**PROVIDED RECORDS:**

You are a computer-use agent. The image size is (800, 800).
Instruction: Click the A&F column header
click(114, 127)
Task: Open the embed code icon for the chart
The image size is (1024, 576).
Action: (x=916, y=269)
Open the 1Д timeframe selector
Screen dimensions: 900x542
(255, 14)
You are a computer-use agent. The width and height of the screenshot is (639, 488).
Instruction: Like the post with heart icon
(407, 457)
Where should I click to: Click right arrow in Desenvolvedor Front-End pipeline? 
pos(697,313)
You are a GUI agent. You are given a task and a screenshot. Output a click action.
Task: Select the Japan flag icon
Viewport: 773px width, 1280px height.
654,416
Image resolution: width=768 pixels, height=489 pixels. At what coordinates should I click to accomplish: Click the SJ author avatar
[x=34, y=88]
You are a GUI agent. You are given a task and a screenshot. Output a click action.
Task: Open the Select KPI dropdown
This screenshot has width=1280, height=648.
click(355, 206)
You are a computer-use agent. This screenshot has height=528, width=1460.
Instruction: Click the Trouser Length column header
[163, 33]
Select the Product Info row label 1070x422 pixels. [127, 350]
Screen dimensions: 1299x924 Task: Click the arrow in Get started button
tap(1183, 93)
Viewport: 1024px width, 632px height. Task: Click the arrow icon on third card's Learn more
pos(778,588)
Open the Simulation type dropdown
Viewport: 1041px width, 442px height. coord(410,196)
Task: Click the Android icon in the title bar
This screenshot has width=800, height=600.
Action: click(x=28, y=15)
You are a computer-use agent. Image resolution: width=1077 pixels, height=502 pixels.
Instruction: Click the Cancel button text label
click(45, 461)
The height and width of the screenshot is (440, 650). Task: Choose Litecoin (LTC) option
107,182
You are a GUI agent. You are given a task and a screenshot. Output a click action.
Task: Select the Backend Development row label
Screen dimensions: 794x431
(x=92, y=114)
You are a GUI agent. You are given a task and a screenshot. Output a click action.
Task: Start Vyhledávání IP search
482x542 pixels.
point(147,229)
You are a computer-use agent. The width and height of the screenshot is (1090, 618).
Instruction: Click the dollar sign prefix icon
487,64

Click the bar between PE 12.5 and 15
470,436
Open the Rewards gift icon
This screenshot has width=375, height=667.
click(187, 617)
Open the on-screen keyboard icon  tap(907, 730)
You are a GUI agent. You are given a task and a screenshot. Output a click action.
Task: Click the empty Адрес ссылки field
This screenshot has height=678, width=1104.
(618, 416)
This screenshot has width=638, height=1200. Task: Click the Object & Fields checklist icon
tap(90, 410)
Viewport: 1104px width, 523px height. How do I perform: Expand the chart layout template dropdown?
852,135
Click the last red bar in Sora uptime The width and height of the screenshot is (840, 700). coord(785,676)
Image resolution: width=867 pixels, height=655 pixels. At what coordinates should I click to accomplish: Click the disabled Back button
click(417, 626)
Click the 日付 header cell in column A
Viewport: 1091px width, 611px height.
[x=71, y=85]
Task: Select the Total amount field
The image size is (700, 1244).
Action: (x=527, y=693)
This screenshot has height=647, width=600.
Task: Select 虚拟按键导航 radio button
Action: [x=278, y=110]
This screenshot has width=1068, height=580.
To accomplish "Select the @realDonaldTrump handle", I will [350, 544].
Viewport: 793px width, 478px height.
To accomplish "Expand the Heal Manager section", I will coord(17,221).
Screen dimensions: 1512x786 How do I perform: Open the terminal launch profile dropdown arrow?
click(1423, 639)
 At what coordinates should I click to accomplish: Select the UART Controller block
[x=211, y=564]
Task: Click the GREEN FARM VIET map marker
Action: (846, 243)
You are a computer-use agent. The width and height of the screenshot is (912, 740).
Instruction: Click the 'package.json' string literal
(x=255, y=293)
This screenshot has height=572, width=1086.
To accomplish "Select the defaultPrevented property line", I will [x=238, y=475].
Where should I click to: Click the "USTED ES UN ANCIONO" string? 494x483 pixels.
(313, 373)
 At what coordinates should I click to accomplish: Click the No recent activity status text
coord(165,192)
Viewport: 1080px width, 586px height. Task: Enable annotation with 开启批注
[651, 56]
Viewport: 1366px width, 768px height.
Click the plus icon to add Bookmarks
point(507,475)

**WORK ITEM:** Please give the listing above one more time, exactly as it reads.

**FINISHED EXERCISE:**
You are a computer-use agent. The image size is (800, 800).
Instruction: Click the A&F column header
click(114, 127)
Task: Open the embed code icon for the chart
The image size is (1024, 576).
Action: (x=916, y=269)
Open the 1Д timeframe selector
Screen dimensions: 900x542
(255, 14)
You are a computer-use agent. The width and height of the screenshot is (639, 488).
Instruction: Like the post with heart icon
(407, 457)
Where should I click to: Click right arrow in Desenvolvedor Front-End pipeline? 
pos(697,313)
You are a GUI agent. You are given a task and a screenshot. Output a click action.
Task: Select the Japan flag icon
Viewport: 773px width, 1280px height.
654,416
Image resolution: width=768 pixels, height=489 pixels. At what coordinates should I click to accomplish: Click the SJ author avatar
[x=34, y=88]
You are a GUI agent. You are given a task and a screenshot. Output a click action.
Task: Open the Select KPI dropdown
This screenshot has width=1280, height=648.
click(355, 206)
You are a computer-use agent. This screenshot has height=528, width=1460.
Instruction: Click the Trouser Length column header
[163, 33]
Select the Product Info row label 1070x422 pixels. [127, 350]
Screen dimensions: 1299x924 Task: Click the arrow in Get started button
tap(1183, 93)
Viewport: 1024px width, 632px height. Task: Click the arrow icon on third card's Learn more
pos(778,588)
Open the Simulation type dropdown
Viewport: 1041px width, 442px height. coord(410,196)
Task: Click the Android icon in the title bar
This screenshot has width=800, height=600.
Action: click(x=28, y=15)
You are a computer-use agent. Image resolution: width=1077 pixels, height=502 pixels.
Instruction: Click the Cancel button text label
click(45, 461)
The height and width of the screenshot is (440, 650). Task: Choose Litecoin (LTC) option
107,182
You are a GUI agent. You are given a task and a screenshot. Output a click action.
Task: Select the Backend Development row label
Screen dimensions: 794x431
(x=92, y=114)
You are a GUI agent. You are given a task and a screenshot. Output a click action.
Task: Start Vyhledávání IP search
482x542 pixels.
point(147,229)
You are a computer-use agent. The width and height of the screenshot is (1090, 618).
Instruction: Click the dollar sign prefix icon
487,64

Click the bar between PE 12.5 and 15
470,436
Open the Rewards gift icon
This screenshot has width=375, height=667.
click(187, 617)
Open the on-screen keyboard icon  tap(907, 730)
You are a GUI agent. You are given a task and a screenshot. Output a click action.
Task: Click the empty Адрес ссылки field
This screenshot has height=678, width=1104.
(618, 416)
This screenshot has width=638, height=1200. Task: Click the Object & Fields checklist icon
tap(90, 410)
Viewport: 1104px width, 523px height. How do I perform: Expand the chart layout template dropdown?
852,135
Click the last red bar in Sora uptime The width and height of the screenshot is (840, 700). coord(785,676)
Image resolution: width=867 pixels, height=655 pixels. At what coordinates should I click to accomplish: Click the disabled Back button
click(417, 626)
Click the 日付 header cell in column A
Viewport: 1091px width, 611px height.
[x=71, y=85]
Task: Select the Total amount field
The image size is (700, 1244).
Action: (x=527, y=693)
This screenshot has height=647, width=600.
Task: Select 虚拟按键导航 radio button
Action: [x=278, y=110]
This screenshot has width=1068, height=580.
To accomplish "Select the @realDonaldTrump handle", I will [350, 544].
Viewport: 793px width, 478px height.
To accomplish "Expand the Heal Manager section", I will coord(17,221).
Screen dimensions: 1512x786 How do I perform: Open the terminal launch profile dropdown arrow?
click(1423, 639)
 At what coordinates should I click to accomplish: Select the UART Controller block
[x=211, y=564]
Task: Click the GREEN FARM VIET map marker
Action: (846, 243)
You are a computer-use agent. The width and height of the screenshot is (912, 740).
Instruction: Click the 'package.json' string literal
(x=255, y=293)
This screenshot has height=572, width=1086.
To accomplish "Select the defaultPrevented property line", I will [x=238, y=475].
Where should I click to: Click the "USTED ES UN ANCIONO" string? 494x483 pixels.
(313, 373)
 At what coordinates should I click to accomplish: Click the No recent activity status text
coord(165,192)
Viewport: 1080px width, 586px height. Task: Enable annotation with 开启批注
[651, 56]
Viewport: 1366px width, 768px height.
Click the plus icon to add Bookmarks
point(507,475)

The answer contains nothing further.